Records contained in a dataset
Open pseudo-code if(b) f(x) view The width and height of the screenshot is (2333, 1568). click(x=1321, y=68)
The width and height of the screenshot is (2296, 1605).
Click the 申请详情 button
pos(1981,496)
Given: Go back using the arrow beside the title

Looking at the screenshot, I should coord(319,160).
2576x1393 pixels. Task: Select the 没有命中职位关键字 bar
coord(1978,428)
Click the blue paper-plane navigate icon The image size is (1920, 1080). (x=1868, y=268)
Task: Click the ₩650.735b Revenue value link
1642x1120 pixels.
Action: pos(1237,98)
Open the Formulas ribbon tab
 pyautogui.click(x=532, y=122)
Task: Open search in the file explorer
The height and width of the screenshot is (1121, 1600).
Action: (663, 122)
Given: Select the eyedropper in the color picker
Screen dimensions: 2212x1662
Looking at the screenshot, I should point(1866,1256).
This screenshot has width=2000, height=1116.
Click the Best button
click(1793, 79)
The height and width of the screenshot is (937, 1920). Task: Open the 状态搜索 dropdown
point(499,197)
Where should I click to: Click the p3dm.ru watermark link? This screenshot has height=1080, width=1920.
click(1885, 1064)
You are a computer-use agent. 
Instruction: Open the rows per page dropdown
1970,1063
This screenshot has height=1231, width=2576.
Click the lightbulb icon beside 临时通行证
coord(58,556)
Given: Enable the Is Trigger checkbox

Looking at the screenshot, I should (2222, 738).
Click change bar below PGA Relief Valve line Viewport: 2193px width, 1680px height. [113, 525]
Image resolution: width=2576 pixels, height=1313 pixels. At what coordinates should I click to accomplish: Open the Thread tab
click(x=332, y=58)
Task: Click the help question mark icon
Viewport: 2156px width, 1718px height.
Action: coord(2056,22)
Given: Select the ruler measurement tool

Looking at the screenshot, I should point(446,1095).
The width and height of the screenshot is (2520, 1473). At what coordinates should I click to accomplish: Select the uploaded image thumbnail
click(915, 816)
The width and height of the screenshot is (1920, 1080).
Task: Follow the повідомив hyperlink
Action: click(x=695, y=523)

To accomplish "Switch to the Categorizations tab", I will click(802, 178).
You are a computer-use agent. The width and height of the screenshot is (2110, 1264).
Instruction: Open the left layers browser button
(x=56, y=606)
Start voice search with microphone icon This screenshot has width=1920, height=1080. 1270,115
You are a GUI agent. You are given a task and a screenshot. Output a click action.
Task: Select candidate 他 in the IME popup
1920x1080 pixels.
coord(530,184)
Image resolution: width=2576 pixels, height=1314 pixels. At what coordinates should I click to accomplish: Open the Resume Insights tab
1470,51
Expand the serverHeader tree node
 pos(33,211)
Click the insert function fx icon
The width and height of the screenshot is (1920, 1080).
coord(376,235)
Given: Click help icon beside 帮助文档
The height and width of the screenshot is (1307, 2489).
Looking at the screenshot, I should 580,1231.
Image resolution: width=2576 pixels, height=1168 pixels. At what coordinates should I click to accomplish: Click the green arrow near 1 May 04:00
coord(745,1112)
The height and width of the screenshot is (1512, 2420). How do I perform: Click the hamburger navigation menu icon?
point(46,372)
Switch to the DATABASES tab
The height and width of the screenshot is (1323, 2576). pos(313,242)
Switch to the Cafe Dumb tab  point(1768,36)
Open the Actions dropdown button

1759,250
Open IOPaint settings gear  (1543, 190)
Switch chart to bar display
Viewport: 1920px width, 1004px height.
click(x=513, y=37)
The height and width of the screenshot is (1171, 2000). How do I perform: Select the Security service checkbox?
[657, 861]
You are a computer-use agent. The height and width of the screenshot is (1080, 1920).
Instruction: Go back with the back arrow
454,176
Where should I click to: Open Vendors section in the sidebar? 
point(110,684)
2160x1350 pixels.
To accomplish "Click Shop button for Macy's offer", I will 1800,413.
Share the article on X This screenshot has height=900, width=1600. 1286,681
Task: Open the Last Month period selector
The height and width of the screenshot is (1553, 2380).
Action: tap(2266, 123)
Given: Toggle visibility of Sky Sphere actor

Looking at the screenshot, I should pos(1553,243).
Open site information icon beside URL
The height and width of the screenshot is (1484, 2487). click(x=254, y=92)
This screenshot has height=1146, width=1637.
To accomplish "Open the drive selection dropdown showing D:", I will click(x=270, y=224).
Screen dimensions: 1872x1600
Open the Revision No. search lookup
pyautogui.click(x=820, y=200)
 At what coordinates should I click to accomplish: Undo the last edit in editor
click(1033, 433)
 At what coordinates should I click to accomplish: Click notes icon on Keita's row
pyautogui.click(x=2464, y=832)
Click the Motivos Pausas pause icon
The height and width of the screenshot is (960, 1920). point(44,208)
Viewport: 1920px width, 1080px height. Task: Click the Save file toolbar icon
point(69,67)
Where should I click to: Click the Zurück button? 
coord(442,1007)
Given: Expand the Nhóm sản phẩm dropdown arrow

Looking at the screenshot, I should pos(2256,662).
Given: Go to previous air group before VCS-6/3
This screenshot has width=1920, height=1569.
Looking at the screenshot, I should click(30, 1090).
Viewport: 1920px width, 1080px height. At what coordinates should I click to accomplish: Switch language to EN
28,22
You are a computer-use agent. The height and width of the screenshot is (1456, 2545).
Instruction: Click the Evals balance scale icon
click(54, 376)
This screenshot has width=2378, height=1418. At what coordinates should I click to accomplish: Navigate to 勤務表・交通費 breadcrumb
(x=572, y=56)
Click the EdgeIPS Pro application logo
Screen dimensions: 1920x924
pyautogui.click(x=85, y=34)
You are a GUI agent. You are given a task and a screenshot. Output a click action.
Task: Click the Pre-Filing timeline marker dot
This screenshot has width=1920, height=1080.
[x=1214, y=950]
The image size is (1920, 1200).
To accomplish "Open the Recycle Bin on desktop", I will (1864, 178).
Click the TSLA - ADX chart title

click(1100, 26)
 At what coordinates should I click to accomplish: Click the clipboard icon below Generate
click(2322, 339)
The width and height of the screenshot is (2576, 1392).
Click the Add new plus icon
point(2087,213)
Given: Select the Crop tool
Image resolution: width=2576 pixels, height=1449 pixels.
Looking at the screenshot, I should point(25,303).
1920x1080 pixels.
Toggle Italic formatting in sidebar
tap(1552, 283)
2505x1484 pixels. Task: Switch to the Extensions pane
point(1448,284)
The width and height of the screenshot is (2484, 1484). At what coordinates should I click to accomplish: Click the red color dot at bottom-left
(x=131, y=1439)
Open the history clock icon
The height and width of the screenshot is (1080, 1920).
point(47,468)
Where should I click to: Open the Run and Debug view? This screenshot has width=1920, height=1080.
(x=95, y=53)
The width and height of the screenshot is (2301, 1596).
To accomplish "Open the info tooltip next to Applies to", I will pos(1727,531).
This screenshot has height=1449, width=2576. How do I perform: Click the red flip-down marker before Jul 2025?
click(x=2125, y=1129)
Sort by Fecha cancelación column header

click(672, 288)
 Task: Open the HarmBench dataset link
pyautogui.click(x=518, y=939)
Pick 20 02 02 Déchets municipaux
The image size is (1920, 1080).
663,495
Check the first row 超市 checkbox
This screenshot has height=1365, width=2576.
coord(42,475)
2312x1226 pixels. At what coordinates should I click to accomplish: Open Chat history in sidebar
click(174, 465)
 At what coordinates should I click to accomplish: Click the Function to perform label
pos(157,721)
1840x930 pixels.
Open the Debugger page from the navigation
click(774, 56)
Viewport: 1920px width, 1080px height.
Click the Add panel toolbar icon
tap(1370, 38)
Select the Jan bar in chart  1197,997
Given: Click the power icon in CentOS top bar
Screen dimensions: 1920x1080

▸ **WORK REQUIRED**
A complete, exact repeat of the records is the required answer.

▸ **EXPECTED ANSWER**
Open pseudo-code if(b) f(x) view The width and height of the screenshot is (2333, 1568). click(x=1321, y=68)
The width and height of the screenshot is (2296, 1605).
Click the 申请详情 button
pos(1981,496)
Given: Go back using the arrow beside the title

Looking at the screenshot, I should coord(319,160).
2576x1393 pixels. Task: Select the 没有命中职位关键字 bar
coord(1978,428)
Click the blue paper-plane navigate icon The image size is (1920, 1080). (x=1868, y=268)
Task: Click the ₩650.735b Revenue value link
1642x1120 pixels.
Action: pos(1237,98)
Open the Formulas ribbon tab
 pyautogui.click(x=532, y=122)
Task: Open search in the file explorer
The height and width of the screenshot is (1121, 1600).
Action: (663, 122)
Given: Select the eyedropper in the color picker
Screen dimensions: 2212x1662
Looking at the screenshot, I should point(1866,1256).
This screenshot has width=2000, height=1116.
Click the Best button
click(1793, 79)
The height and width of the screenshot is (937, 1920). Task: Open the 状态搜索 dropdown
point(499,197)
Where should I click to: Click the p3dm.ru watermark link? This screenshot has height=1080, width=1920.
click(1885, 1064)
You are a computer-use agent. 
Instruction: Open the rows per page dropdown
1970,1063
This screenshot has height=1231, width=2576.
Click the lightbulb icon beside 临时通行证
coord(58,556)
Given: Enable the Is Trigger checkbox

Looking at the screenshot, I should (2222, 738).
Click change bar below PGA Relief Valve line Viewport: 2193px width, 1680px height. [113, 525]
Image resolution: width=2576 pixels, height=1313 pixels. At what coordinates should I click to accomplish: Open the Thread tab
click(x=332, y=58)
Task: Click the help question mark icon
Viewport: 2156px width, 1718px height.
Action: coord(2056,22)
Given: Select the ruler measurement tool

Looking at the screenshot, I should point(446,1095).
The width and height of the screenshot is (2520, 1473). At what coordinates should I click to accomplish: Select the uploaded image thumbnail
click(915, 816)
The width and height of the screenshot is (1920, 1080).
Task: Follow the повідомив hyperlink
Action: click(x=695, y=523)

To accomplish "Switch to the Categorizations tab", I will click(802, 178).
You are a computer-use agent. The width and height of the screenshot is (2110, 1264).
Instruction: Open the left layers browser button
(x=56, y=606)
Start voice search with microphone icon This screenshot has width=1920, height=1080. 1270,115
You are a GUI agent. You are given a task and a screenshot. Output a click action.
Task: Select candidate 他 in the IME popup
1920x1080 pixels.
coord(530,184)
Image resolution: width=2576 pixels, height=1314 pixels. At what coordinates should I click to accomplish: Open the Resume Insights tab
1470,51
Expand the serverHeader tree node
 pos(33,211)
Click the insert function fx icon
The width and height of the screenshot is (1920, 1080).
coord(376,235)
Given: Click help icon beside 帮助文档
The height and width of the screenshot is (1307, 2489).
Looking at the screenshot, I should 580,1231.
Image resolution: width=2576 pixels, height=1168 pixels. At what coordinates should I click to accomplish: Click the green arrow near 1 May 04:00
coord(745,1112)
The height and width of the screenshot is (1512, 2420). How do I perform: Click the hamburger navigation menu icon?
point(46,372)
Switch to the DATABASES tab
The height and width of the screenshot is (1323, 2576). pos(313,242)
Switch to the Cafe Dumb tab  point(1768,36)
Open the Actions dropdown button

1759,250
Open IOPaint settings gear  (1543, 190)
Switch chart to bar display
Viewport: 1920px width, 1004px height.
click(x=513, y=37)
The height and width of the screenshot is (1171, 2000). How do I perform: Select the Security service checkbox?
[657, 861]
You are a computer-use agent. The height and width of the screenshot is (1080, 1920).
Instruction: Go back with the back arrow
454,176
Where should I click to: Open Vendors section in the sidebar? 
point(110,684)
2160x1350 pixels.
To accomplish "Click Shop button for Macy's offer", I will 1800,413.
Share the article on X This screenshot has height=900, width=1600. 1286,681
Task: Open the Last Month period selector
The height and width of the screenshot is (1553, 2380).
Action: tap(2266, 123)
Given: Toggle visibility of Sky Sphere actor

Looking at the screenshot, I should pos(1553,243).
Open site information icon beside URL
The height and width of the screenshot is (1484, 2487). click(x=254, y=92)
This screenshot has height=1146, width=1637.
To accomplish "Open the drive selection dropdown showing D:", I will click(x=270, y=224).
Screen dimensions: 1872x1600
Open the Revision No. search lookup
pyautogui.click(x=820, y=200)
 At what coordinates should I click to accomplish: Undo the last edit in editor
click(1033, 433)
 At what coordinates should I click to accomplish: Click notes icon on Keita's row
pyautogui.click(x=2464, y=832)
Click the Motivos Pausas pause icon
The height and width of the screenshot is (960, 1920). point(44,208)
Viewport: 1920px width, 1080px height. Task: Click the Save file toolbar icon
point(69,67)
Where should I click to: Click the Zurück button? 
coord(442,1007)
Given: Expand the Nhóm sản phẩm dropdown arrow

Looking at the screenshot, I should pos(2256,662).
Given: Go to previous air group before VCS-6/3
This screenshot has width=1920, height=1569.
Looking at the screenshot, I should click(30, 1090).
Viewport: 1920px width, 1080px height. At what coordinates should I click to accomplish: Switch language to EN
28,22
You are a computer-use agent. The height and width of the screenshot is (1456, 2545).
Instruction: Click the Evals balance scale icon
click(54, 376)
This screenshot has width=2378, height=1418. At what coordinates should I click to accomplish: Navigate to 勤務表・交通費 breadcrumb
(x=572, y=56)
Click the EdgeIPS Pro application logo
Screen dimensions: 1920x924
pyautogui.click(x=85, y=34)
You are a GUI agent. You are given a task and a screenshot. Output a click action.
Task: Click the Pre-Filing timeline marker dot
This screenshot has width=1920, height=1080.
[x=1214, y=950]
The image size is (1920, 1200).
To accomplish "Open the Recycle Bin on desktop", I will (1864, 178).
Click the TSLA - ADX chart title

click(1100, 26)
 At what coordinates should I click to accomplish: Click the clipboard icon below Generate
click(2322, 339)
The width and height of the screenshot is (2576, 1392).
Click the Add new plus icon
point(2087,213)
Given: Select the Crop tool
Image resolution: width=2576 pixels, height=1449 pixels.
Looking at the screenshot, I should point(25,303).
1920x1080 pixels.
Toggle Italic formatting in sidebar
tap(1552, 283)
2505x1484 pixels. Task: Switch to the Extensions pane
point(1448,284)
The width and height of the screenshot is (2484, 1484). At what coordinates should I click to accomplish: Click the red color dot at bottom-left
(x=131, y=1439)
Open the history clock icon
The height and width of the screenshot is (1080, 1920).
point(47,468)
Where should I click to: Open the Run and Debug view? This screenshot has width=1920, height=1080.
(x=95, y=53)
The width and height of the screenshot is (2301, 1596).
To accomplish "Open the info tooltip next to Applies to", I will pos(1727,531).
This screenshot has height=1449, width=2576. How do I perform: Click the red flip-down marker before Jul 2025?
click(x=2125, y=1129)
Sort by Fecha cancelación column header

click(672, 288)
 Task: Open the HarmBench dataset link
pyautogui.click(x=518, y=939)
Pick 20 02 02 Déchets municipaux
The image size is (1920, 1080).
663,495
Check the first row 超市 checkbox
This screenshot has height=1365, width=2576.
coord(42,475)
2312x1226 pixels. At what coordinates should I click to accomplish: Open Chat history in sidebar
click(174, 465)
 At what coordinates should I click to accomplish: Click the Function to perform label
pos(157,721)
1840x930 pixels.
Open the Debugger page from the navigation
click(774, 56)
Viewport: 1920px width, 1080px height.
Click the Add panel toolbar icon
tap(1370, 38)
Select the Jan bar in chart  1197,997
Given: Click the power icon in CentOS top bar
Screen dimensions: 1920x1080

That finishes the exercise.